*Problem to work on*.
Set down the lines of the data below word for word, starting at the line that contains "Where should I" and ending at the end of the data. Leave the pictures out.

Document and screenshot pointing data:
######

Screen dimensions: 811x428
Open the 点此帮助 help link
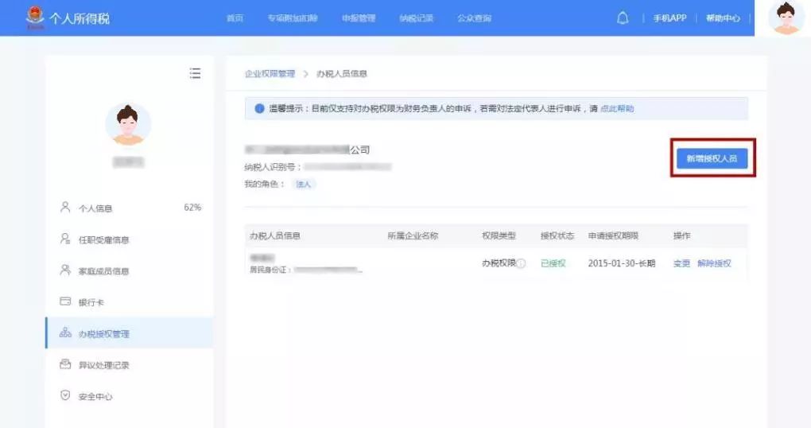click(x=617, y=109)
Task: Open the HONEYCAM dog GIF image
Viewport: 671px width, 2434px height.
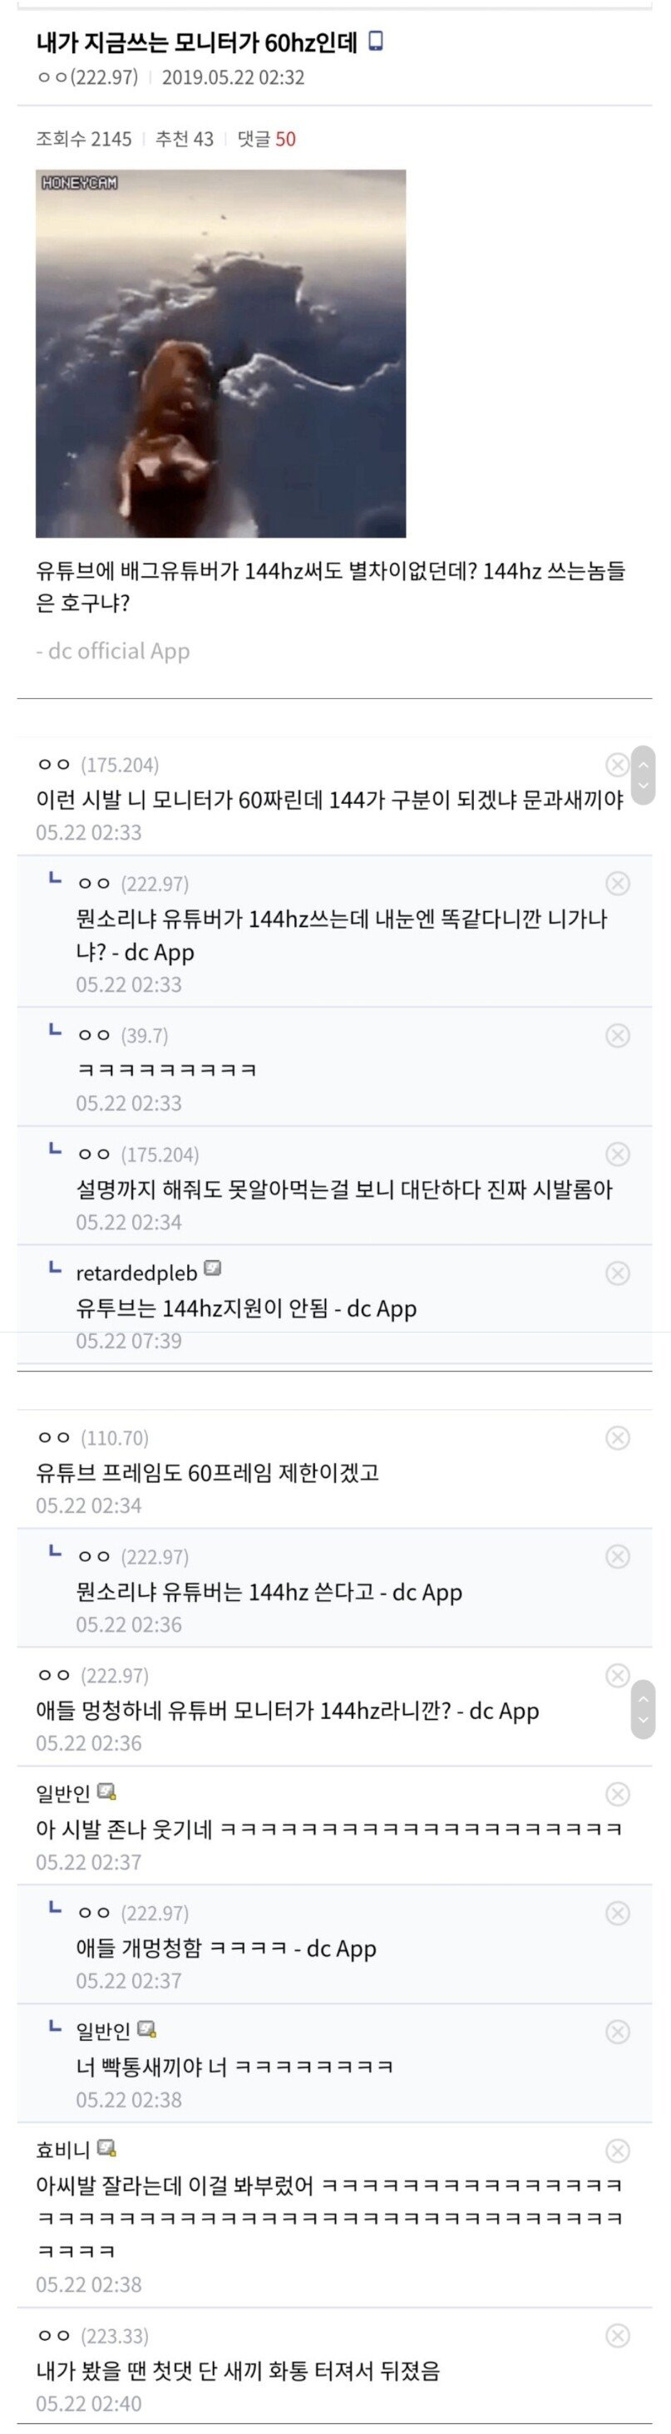Action: coord(221,353)
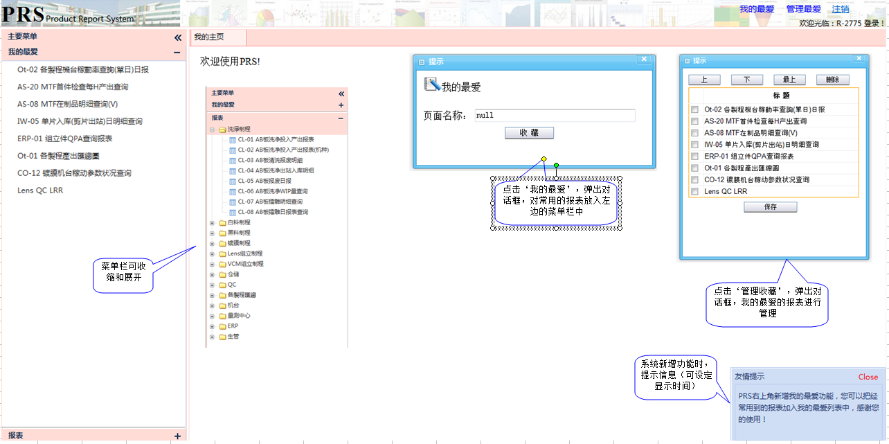
Task: Click the 提示 icon in the dialog title bar
Action: [x=421, y=61]
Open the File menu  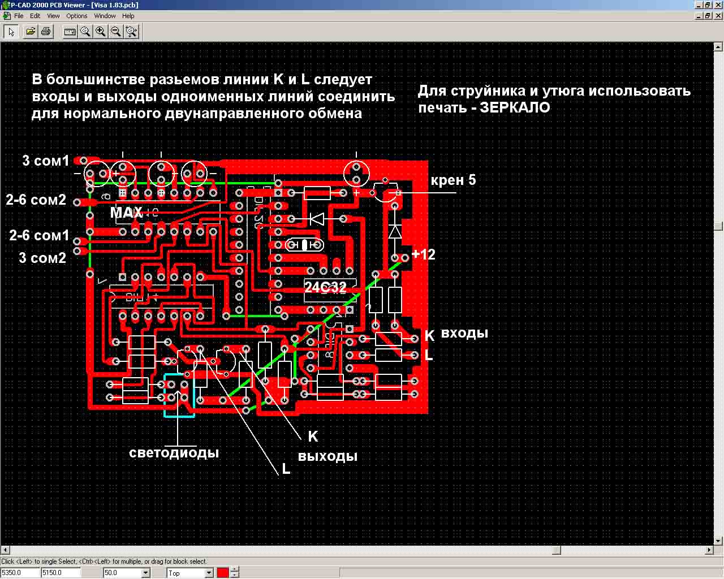pos(19,16)
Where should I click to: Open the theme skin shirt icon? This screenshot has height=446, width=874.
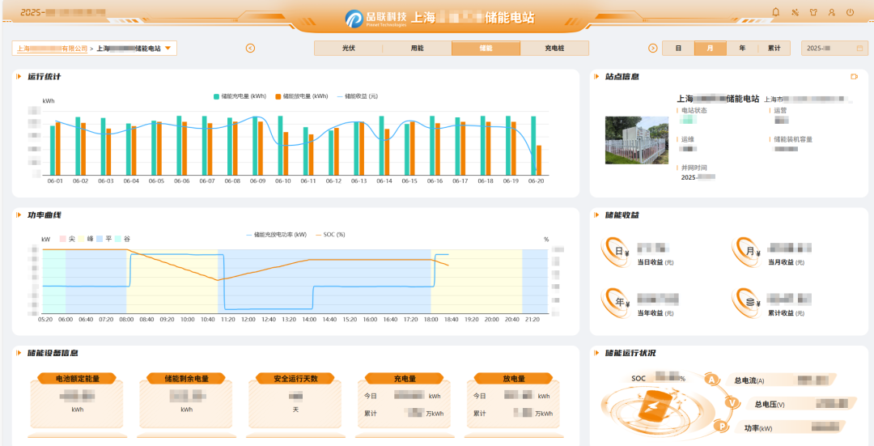pyautogui.click(x=813, y=12)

######

*Answer to the problem*.
Where should I click to: Open the theme skin shirt icon? This screenshot has height=446, width=874.
pyautogui.click(x=813, y=12)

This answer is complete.